Orthopedic Coding Alert

CPT® Coding:

Take This I&D Coding Advice, Avoid Drain on Your Bottom Line

Coding for incision & drainage relies on treatment depth.

If your orthopedist has to perform an incision and drainage (I&D) for a patient, then you’ll need to be ready to go with coding smarts for the claim.

The basics: I&D coding is broken into simple and complicated, and knowing the difference could make or break your claim.

We’ve asked some experts for their takes on the ins and outs of I&D coding; here’s what they had to say.

Top 3 Skin Layers Mark Simple I&D

CPT® indicates that for simple or single I&D procedures, you should report 10060 (Incision and drainage of abscess (eg, carbuncle, suppurative hidradenitis, cutaneous or subcutaneous abscess, cyst, furuncle, or paronychia); simple or single), confirms Carol Pohlig, BSN, RN, CPC, ACS, senior coding and education specialist at the Hospital of the University of Pennsylvania.

“Single or simple” in the 10060 descriptor “refers to wounds that primarily involve the ‘surface’ layers of the skin — epidermis, dermis, or subcutaneous tissues; whereas the deeper wounds involve the ‘deeper’ layers of the subcutaneous tissues,” she explains.

According to CPT® Assistant, “the choice of [I&D] code is at the physician’s discretion, based on the level of difficulty involved in the incision and drainage procedure.”

Best bet: You should consult with the performing provider before deciding the level of repair to report for an I&D, if it isn’t spelled out in the notes. Here’s a few examples of lower-level, 10060-type I&Ds:

“For simple [I&D], I look for a single I&D and/or one that required a low level of difficulty,” says Cathy Satkus, CPC, coder at Harvard Family Physicians in Tulsa, Oklahoma.

As simple or single I&Ds are characterized by “surface” repair, “the more complicated [I&D] abscesses are larger and may require probing to break up loculations and generally require packing,” according to Caral Edelberg, CPC, CPMA, CAC, CCS-P, CHC, CPC, CPMA, CAC, CCS-P, CHC, chief executive officer of Edelberg+Associates in Baton Rouge, Louisiana. In most cases, both I&D types require antibiotic therapy, Edelberg confirms.

Example: An established patient with a history of left shoulder surgeries presents with a painful axillary mass that is red, warm, and tender. The physician decides to perform an I&D after a level-three evaluation and management (E/M) service. He numbs the area surrounding the abscess, covers the abscess with antiseptic, and drapes the site. He then opens and drains the abscess, which requires light packing to minimize bleeding.

The orthopedist then covers the site with a bandage, and the wound is left to heal on its own with wound care.

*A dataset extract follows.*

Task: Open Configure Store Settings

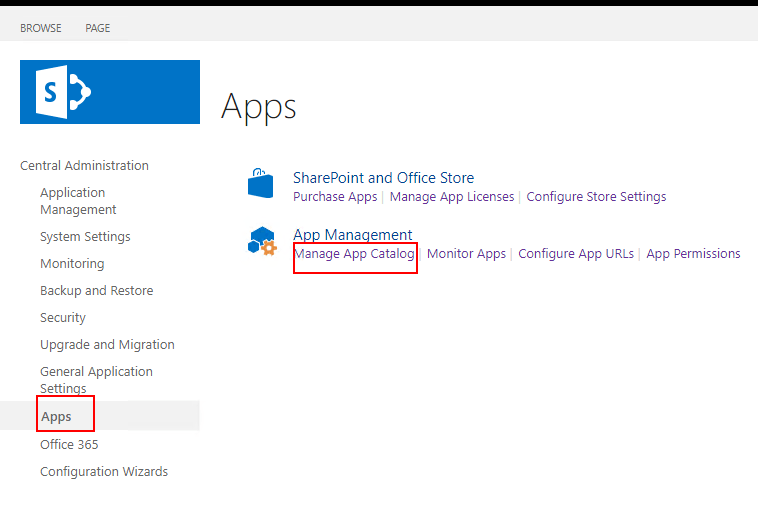Action: tap(596, 197)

In this scenario, the provider performed a simple, single I&D. On the claim, you’d report 10060 for the I&D and 99213 (Office or other outpatient visit for the evaluation and management of an established patient, which requires at least 2 of these 3 key components: An expanded problem focused history; An expanded problem focused examination; Medical decision making of low complexity …) for the E/M.

Remember to append modifier 25 ((Significant, separately identifiable evaluation and management service by the same physician or other qualified health care professional on the same day of the procedure or other service) to 99213 to show the payer that the E/M was separate and significantly identifiable from the procedure.

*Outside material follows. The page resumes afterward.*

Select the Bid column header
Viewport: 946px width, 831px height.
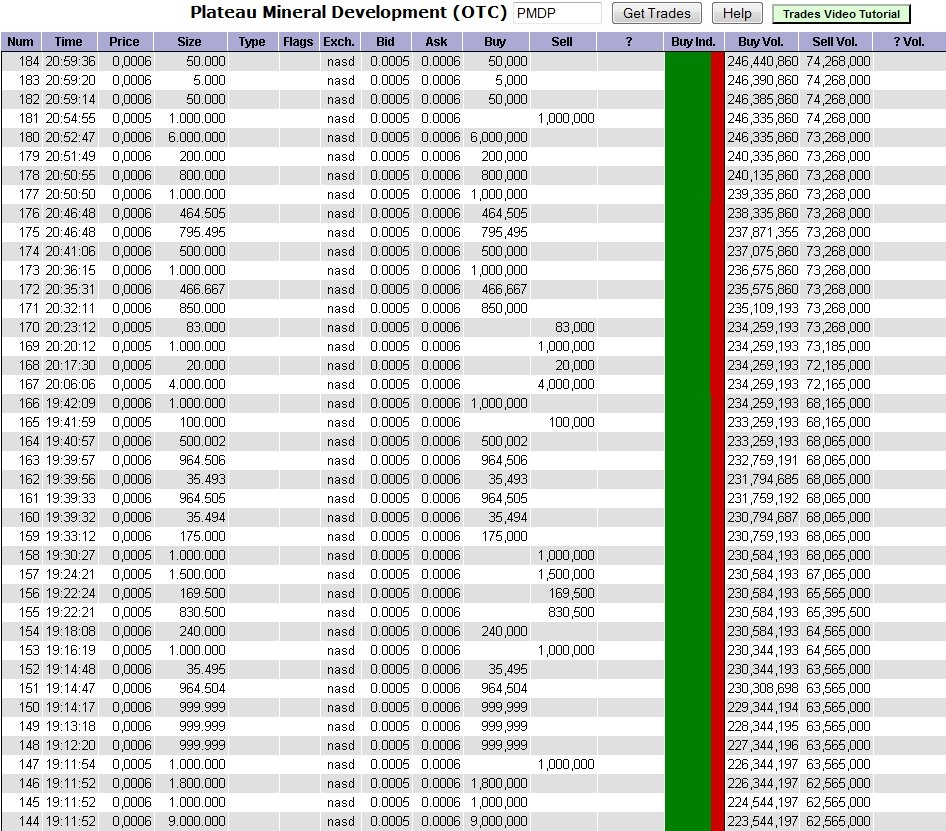pyautogui.click(x=385, y=42)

Do Deep Dive for Details on Complicated I&D

The difference between a 10060 service and 10061(… complicated or multiple) could depend on a number of factors, according to Pohlig.

“A ‘complicated’ I&D can often be substantiated when multiple incisions are required, or the abscess is complicated by:

  • “the presence of an infection;
  • “unusual length of time to perform I&D (15 minutes average for 10060 versus about 30 minutes for 10061); or
  • “depth of I&D — requiring drain placement, more extensive packing, or subsequent wound closure).”

Coder alert: Surgeons of all stripes perform more complicated I&Ds than your average provider, so be on the lookout for a complicated/multiple I&D when you’re coding.

Consider this example from Satkus: A patient presents with complaints of painful bump on his right leg, right buttock, and left groin. The area hurts when he touches it and the leg area was draining this morning. He put a warm compress on it last night, with no change in appearance.

The provider spots a large subcutaneous abscess on the patient’s right leg that is draining pus. The right buttock and left groin each have an area of bumps that are painful to the patient when touched, and both are draining pus.

The provider injects anesthesia and preps the patient’s right leg. She then incises the abscess with a #11 blade and drains large amounts of pus. The wound drains 3 cc of fluid and the abscess continues to drain, so the provider packs the area with gauze.

She then incises the right buttock and collects 1 cc of fluid, followed by incision and collection of 0.5 cc of “foul-smelling liquid” from the left groin.

In this example, you’d report 10061 for the I&D with diagnosis codes L02.415 (Cutaneous abscess of right lower limb) and L73.2 (Hidradenitis suppurativa) appended to prove medical necessity.